(Material shown)

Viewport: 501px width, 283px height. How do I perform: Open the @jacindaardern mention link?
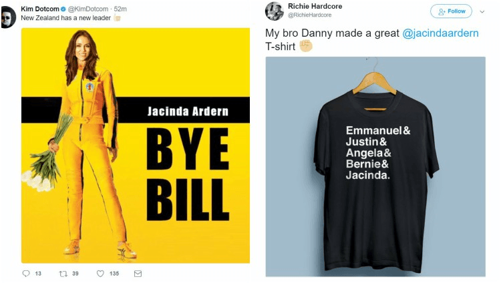coord(440,33)
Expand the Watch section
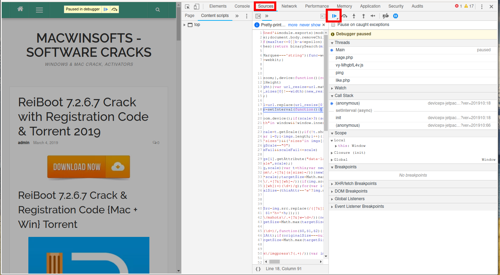 [340, 88]
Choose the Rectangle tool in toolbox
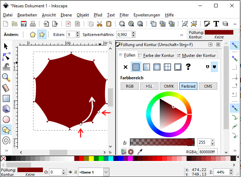Image resolution: width=241 pixels, height=177 pixels. (6, 98)
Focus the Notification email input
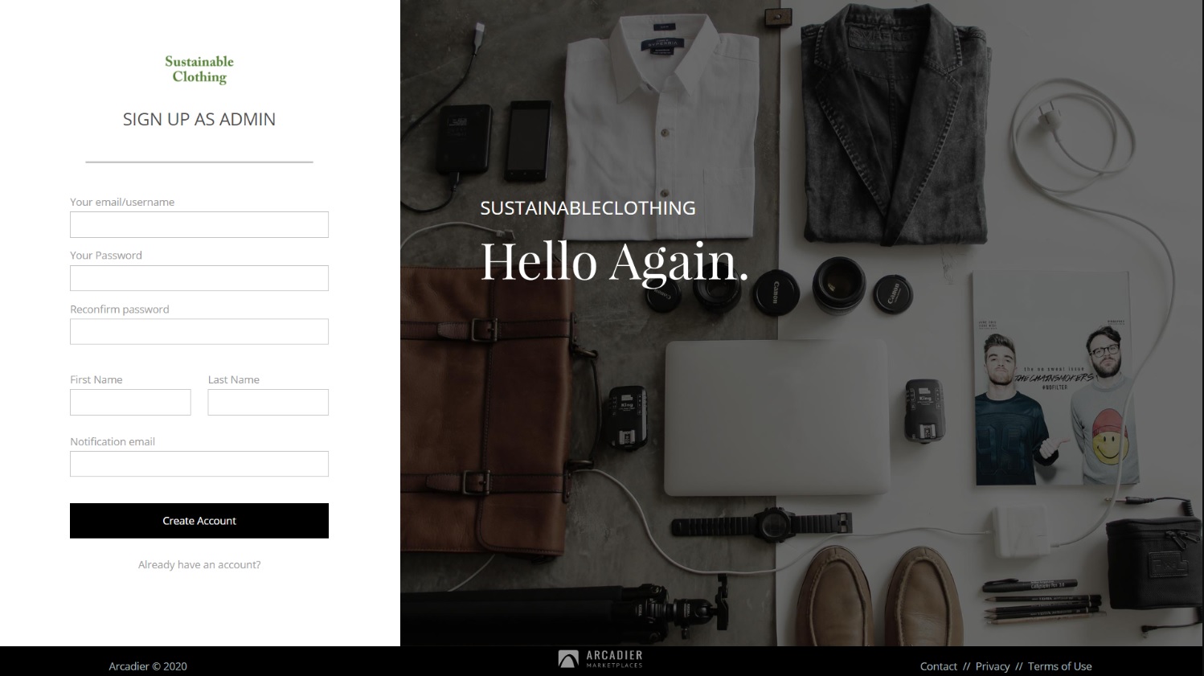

(Required work) All pictures must be left out. Reproduce exactly the lines from the one containing "Choose the Rectangle tool in toolbox" to the final line of the entries.

(Answer box)
Choose the Rectangle tool in toolbox
Image resolution: width=241 pixels, height=177 pixels. (6, 98)
Focus the Notification email input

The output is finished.